Num tempo em que o saudosismo da ditadura embala os delírios de tanta gente, o Brasil ganha seu primeiro Oscar com um filme que trata daquele período nefasto. Centrado na família de Rubens Paiva, deputado que foi assassinado pelo regime militar, Ainda Estou Aqui, dirigido por Walter Salles, levou a estatueta dourada na categoria de Melhor Filme Internacional. Não há como negar a relevância política dessa conquista.

Como escrevi no texto anterior, havia uma torcida contra, em alguns casos de um jeito meio envergonhado, justamente pelo tema da obra. Sim, esse é o bloco do bolsonarismo e da extrema direita que faz malabarismo mental para defender o indefensável. Para essa turma, bom era o governo baseado na força bruta e na prática de tortura.

“Filhotes da ditadura”, na definição de Leonel Brizola, defendem um revisionismo que distorce fatos e espalha mentiras sobre a vida brasileira. Aqui em Alagoas, políticos com e sem mandato espalham a falácia de que o golpe de 1964 foi uma reação ao perigo comunista. Essa delinquência é reproduzida pelos que se dizem patriotas.

Basta uma olhada nas redes sociais para se constatar o ódio que figuras da ultradireita demonstram pelo filme de Walter Salles. Nesse meio perturbador, o cinema ideal é aquele da produtora Brasil Paralelo, empresa especializada na revisão falsificada da história do país. Não por acaso, um dos títulos lançados exalta o golpe de 64.    

Imagino o quanto os pais de família “conservadores” estão revoltados com a vitória de Ainda Estou Aqui.
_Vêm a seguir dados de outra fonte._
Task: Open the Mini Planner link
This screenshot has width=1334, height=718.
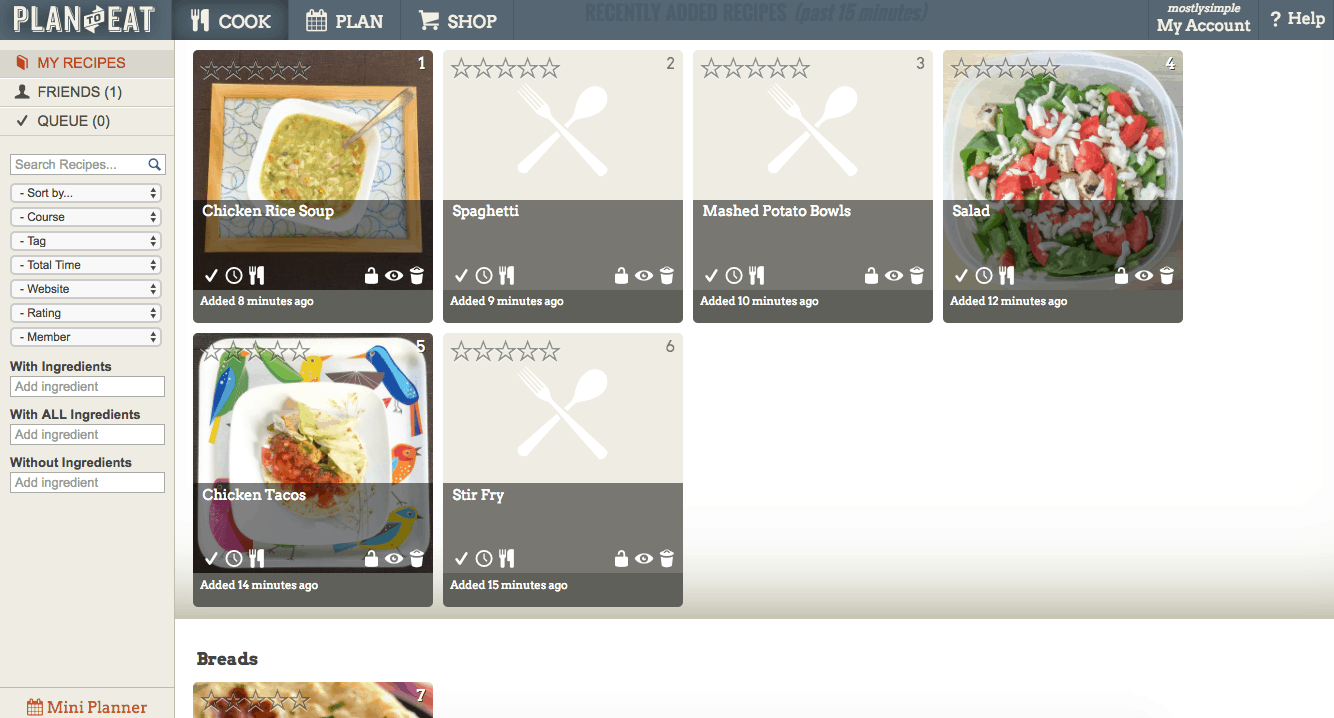Action: pos(87,707)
A história que se conta destrói a versão açucarada da ditadura – versão que, ressalte-se, é disseminada por vereadores e deputados alagoanos. Terão de engolir esta realidade: o mundo vê no filme o terror imposto ao país por duas décadas.

Fernanda Torres não ganhou o prêmio de melhor atriz, mas isso não diminui em nada o feito de uma obra que já levou mais de 5 milhões de pessoas aos cinemas do Brasil. Com a premiação, esse número certamente ganha novo impulso. A curiosidade de quem ainda não viu fica maior – e aí vamos conferir a história dessa família.

O cinema brasileiro vive tempos de muita produção e reconhecimento internacional. Não precisamos de troféus como atestado de qualidade – seja de Hollywood ou de festivais badalados na Europa. A premiação é consequência. Mas, voltando ao princípio, o êxito de Ainda Estou Aqui tem um peso político inédito. Muita coisa para pensar.